Manchester City fully deserved their victory. With the considerable exception of Vincent Kompany’s own goal, their defence was rarely troubled, whereas Rio Ferdinand and Phil Jones endured a difficult night keeping pace with City’s attacks. The payoff came in the 78th minute when Aguero ripped through the heart of United’s central pairing and smashed a shot into David de Gea’s top left corner. It may not have had the consequence of the Argentine’s winner against QPR last May, but it capped an evening that City could justifiably claim to have dominated in every department.
However, City’s supporters will be entitled to wonder where this level of commitment was hiding earlier in the season. Exemplified by that dismal afternoon at Southampton in February and the farcical errors by Joe Hart and Gareth Barry, City have too often resembled a collection of men choosing when and when not to apply themselves. Samir Nasri does not seem to have recovered from Roberto Mancini’s quip that he wanted to ‘punch’ the midfielder for his inconsistency and too often City have looked like a team held together only by the leadership of Vincent Kompany.
If Mancini is given a chance to explain to his employers why he should be allowed to continue at his post next season, Monday’s game will be his safety net. But questions could certainly be raised of his judgement at times this season. The jettisoning of Mario Balotelli could not have come soon enough and Mancini’s patience with the troubled striker will not have sat well some players who have not been shown the same level of leniency. Joe Hart, for one, may justifiably be aggrieved at his manager’s comments that he should “stay in goal and make saves… I am the judge, not Joe Hart”.The Italian has also been at pains to frequently lament the decision of Robin Van Persie to join United – one can imagine how this might affect the confidence of the strikers he already has.
Balotelli’s ability to distract should not be underestimated and City’s squad will be a more settled and focused group of players in his absence. But Mancini’s assertion that “we know we can win the title next year” will only be realised if the Italian can create a determined and unified atmosphere within the dressing room. The harsh criticism that Mancini regularly hands out his players is not replicated on the other side of Manchester. Backed by Sir Alex Ferguson’s unwavering encouragement David De Gea has had a fine season for United while Hart, in a campaign punctured by his manager’s criticism, has not been as solid as he was last year.

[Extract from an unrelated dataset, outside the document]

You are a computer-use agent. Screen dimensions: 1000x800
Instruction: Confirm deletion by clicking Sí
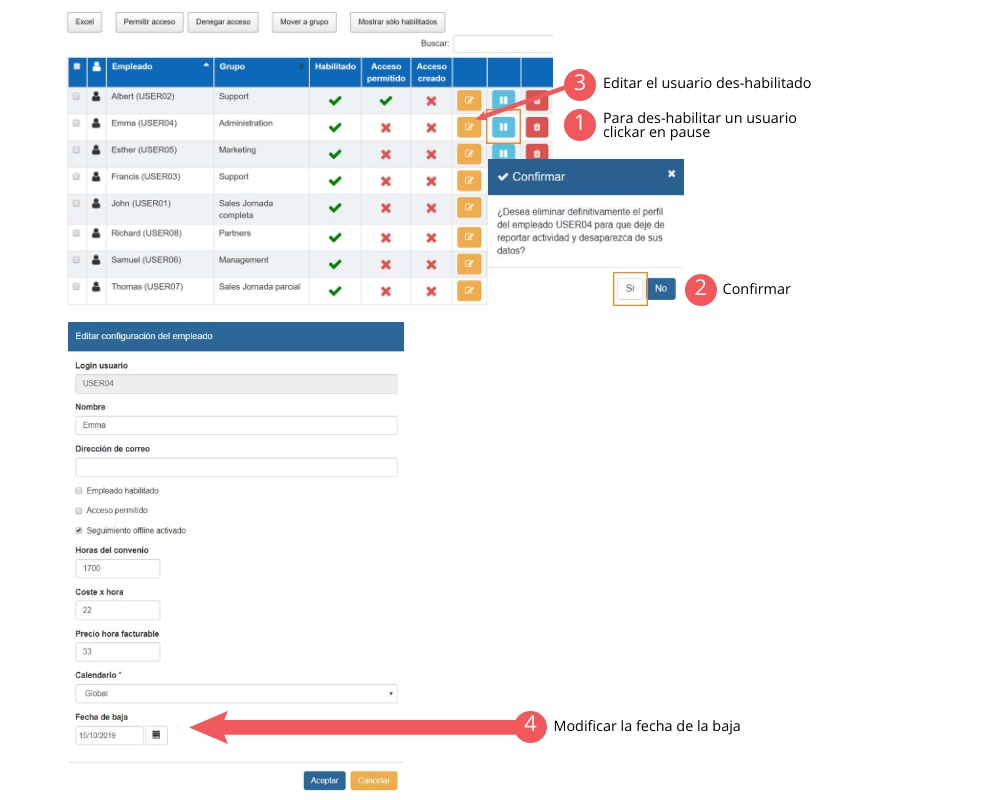(x=630, y=288)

There will be much for both managers to consider as the season draws to a close. Ferguson, after revelling in the glory of such a comprehensive league victory, will nevertheless be troubled by the ease with which they were picked apart by City last night and has tricky decisions to make over the futures of Anderson, Nani and Rio Ferdinand. Unless he finds himself out of a job, which is possible, Mancini will consider a clear-out and hope for a better summer of transfers than he did last year. In any case, it will be a rocky road back to the top for City.